On the hate side of the equation, I (and of course, others) feel Google is simply becoming too big. Various estimates place Google’s web search market share at 70-72%, with its closest rival, Yahoo, holding about 18% of the market. Admittedly, Google probably deserves its disproportionately large market share for the reasons stated above. It’s simply the best search engine out there. However, given Google’s market dominance and the clear lack of any true competition, I feel we all need to start thinking about the “m-word”: monopoly.
Size Alone – We in the U.S. have a strong aversion to monopolies. They have no place in our capitalist economy that emphasizes free markets and open competition among buyers and sellers of products and services. Whether Google is presently an actual or de facto monopoly is open to debate. But for me, if the debate is confined just to web search market share, I really don’t care whether Google is a monopoly or not. In purely the search engine realm, Google’s size is apparently working to its advantage, and I dare say to the advantage of everyone who uses Google and enjoys the pre-eminently relevant search results it delivers. But I find I have to get off the giant-search-engine-is-okay train when I start to think about Google’s various extracurricular activities, including most importantly, its data collection activities.
Extracurricular Activities – We all know Google collects all sorts of information about our internet habits: sites we visit and for how long, what we download, what we buy online, etc. But what Google does with this information, and what inferences Google and others with whom it shares this information draw from it (and for what purpose), we don’t know. And Google isn’t telling. This is what disturbs me about Google: its raw size and dominance coupled with its questionable data collection practices.

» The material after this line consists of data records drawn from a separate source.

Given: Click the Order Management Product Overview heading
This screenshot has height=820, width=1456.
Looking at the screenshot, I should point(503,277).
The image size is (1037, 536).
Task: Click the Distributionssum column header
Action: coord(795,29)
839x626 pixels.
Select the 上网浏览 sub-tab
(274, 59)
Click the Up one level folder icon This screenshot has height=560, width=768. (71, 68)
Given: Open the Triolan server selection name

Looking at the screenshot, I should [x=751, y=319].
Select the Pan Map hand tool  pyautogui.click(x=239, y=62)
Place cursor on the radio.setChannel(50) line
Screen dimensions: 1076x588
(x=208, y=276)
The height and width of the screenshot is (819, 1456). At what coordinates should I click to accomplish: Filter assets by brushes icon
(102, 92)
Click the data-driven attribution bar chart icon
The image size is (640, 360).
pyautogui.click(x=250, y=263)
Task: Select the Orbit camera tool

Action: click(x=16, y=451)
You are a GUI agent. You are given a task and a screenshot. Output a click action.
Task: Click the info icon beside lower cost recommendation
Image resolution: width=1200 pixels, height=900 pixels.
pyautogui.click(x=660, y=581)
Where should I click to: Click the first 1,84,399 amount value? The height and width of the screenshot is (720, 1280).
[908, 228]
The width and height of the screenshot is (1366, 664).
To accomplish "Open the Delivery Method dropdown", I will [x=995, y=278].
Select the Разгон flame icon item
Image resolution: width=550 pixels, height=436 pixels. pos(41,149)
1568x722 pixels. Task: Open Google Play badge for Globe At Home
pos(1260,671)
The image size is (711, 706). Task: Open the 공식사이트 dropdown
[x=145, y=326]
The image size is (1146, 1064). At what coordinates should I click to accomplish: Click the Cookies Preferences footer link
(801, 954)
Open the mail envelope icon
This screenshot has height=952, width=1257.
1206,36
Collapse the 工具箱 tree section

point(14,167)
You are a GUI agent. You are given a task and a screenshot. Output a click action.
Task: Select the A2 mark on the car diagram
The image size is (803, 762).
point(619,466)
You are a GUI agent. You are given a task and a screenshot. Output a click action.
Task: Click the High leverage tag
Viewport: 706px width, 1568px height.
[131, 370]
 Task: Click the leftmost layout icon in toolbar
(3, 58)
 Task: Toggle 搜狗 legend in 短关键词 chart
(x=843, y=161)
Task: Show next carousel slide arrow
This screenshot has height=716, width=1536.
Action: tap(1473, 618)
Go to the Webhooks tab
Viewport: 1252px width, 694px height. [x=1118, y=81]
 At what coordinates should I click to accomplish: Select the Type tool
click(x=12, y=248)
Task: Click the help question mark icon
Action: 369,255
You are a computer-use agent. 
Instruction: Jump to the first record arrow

Google maintains and processes your Gmail account and its contents to provide the Gmail service to you and to improve our services.
The Gmail service includes relevant advertising and related links based on the IP address, content of messages and other information related to your use of Gmail.
Google’s computers process the information in your messages for various purposes, including formatting and displaying the information to you, delivering advertisements and related links, preventing unsolicited bulk email (spam), backing up your messages, and other purposes relating to offering you Gmail. (emphasis added)
Over The Top – Google Health – When I first learned about Google Health–a tool that let’s you create a personal health profile online and share that information with whom you decide (e.g., your physician), I cringed. I don’t know just why. It was an emotional reaction. I guess the notion of sharing my personal health information with Google was bad enough. But the thought of transferring and sharing that information over the Wild Wild Web was even worse–ridiculous. But wait, there’s more.
Last week Google announced an alliance with IBM to offer a new feature within Google Health. Thanks to IBM, Google Health will now be able to pull data directly from various medical devices (heart rate monitors, scales, blood-sugar measurement devices, and so on) and post them within your Google Health profile.
So, let’s get this straight. Google already knows a bunch of personal stuff about me just from my internet use (and it won’t tell me exactly what it does with that information). Now I’m going to sign on to Google Health and feed a bunch of very personal information to Google–voluntarily. And then, when I’m done with that, I’m going to wire up my blood-sugar monitor to my PC–voluntarily– so that Google can pull personal information directly from my body! I don’t think so.
The New Relevant Question – The question, “Has Google gotten too big for its britches?” is no longer relevant. Fact is, Google has gotten too big for its britches. And Google Health, together with its remote medical device monitoring capability, proves it. The relevant question now is, what do we do about it? What do we do about Google’s size and questionable data collection practices? How do we end this Orwellian nightmare?